DATA EXTRACTS:
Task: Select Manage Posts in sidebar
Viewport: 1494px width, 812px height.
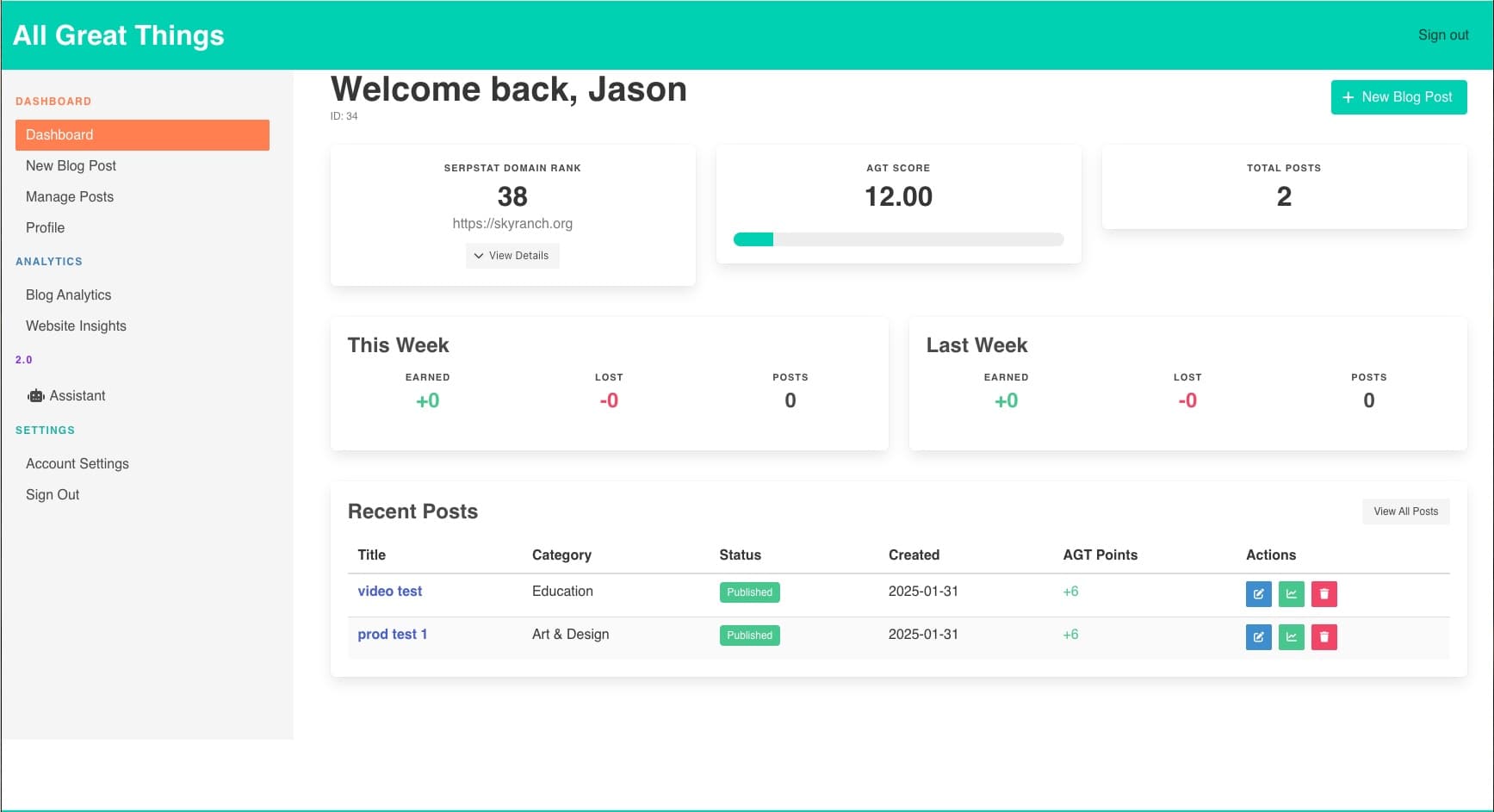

* * *

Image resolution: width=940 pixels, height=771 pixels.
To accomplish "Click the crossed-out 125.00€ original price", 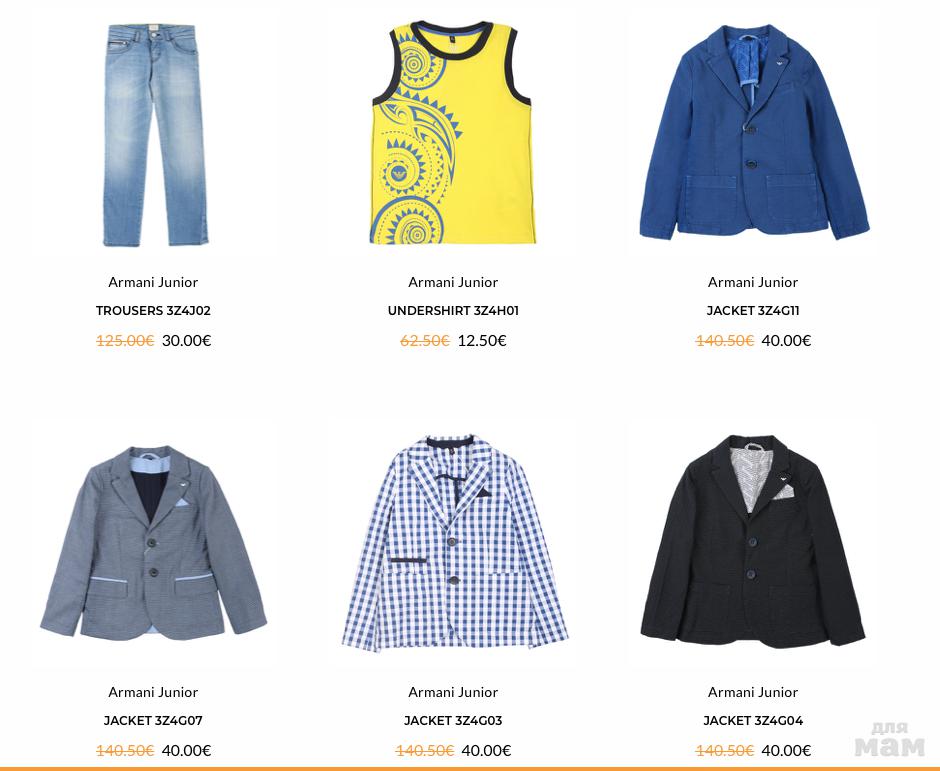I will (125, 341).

==

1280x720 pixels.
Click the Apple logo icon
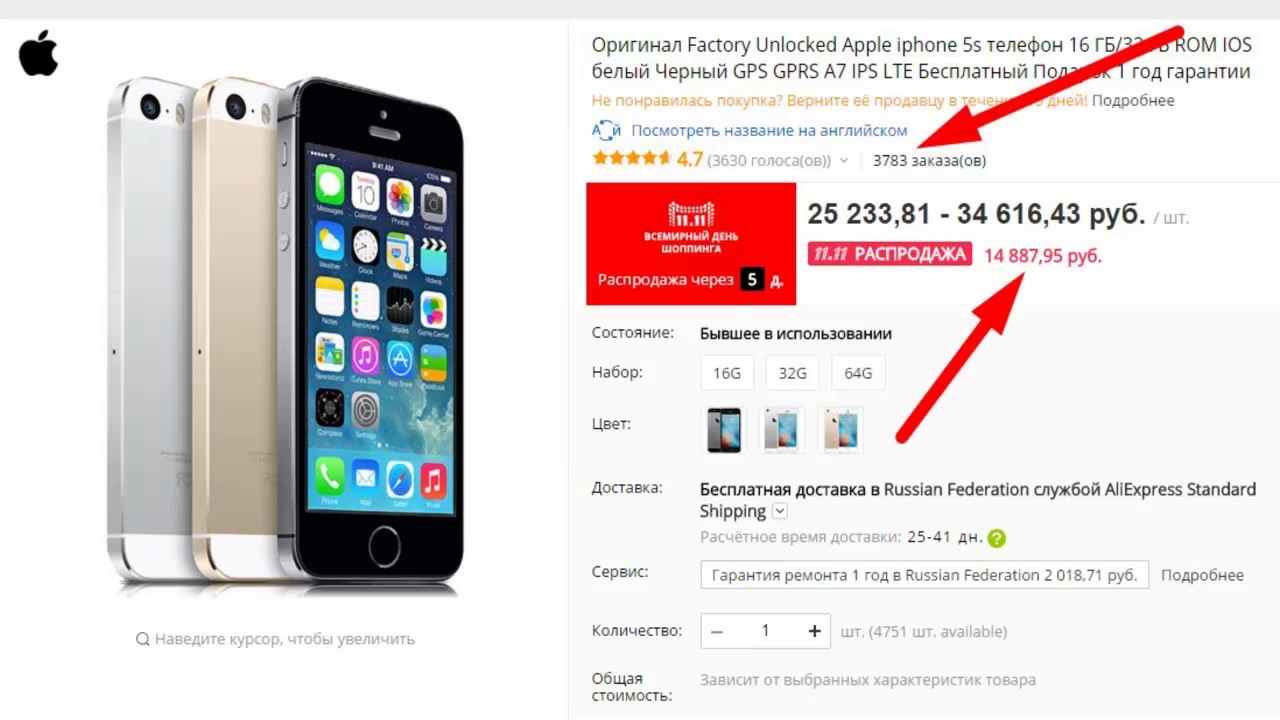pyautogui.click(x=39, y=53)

DESCRIPTION OF THE TASK:
Pull every line containing "pixels" from the entries above and copy it.

ANSWER SECTION:
Image resolution: width=940 pixels, height=771 pixels.
1280x720 pixels.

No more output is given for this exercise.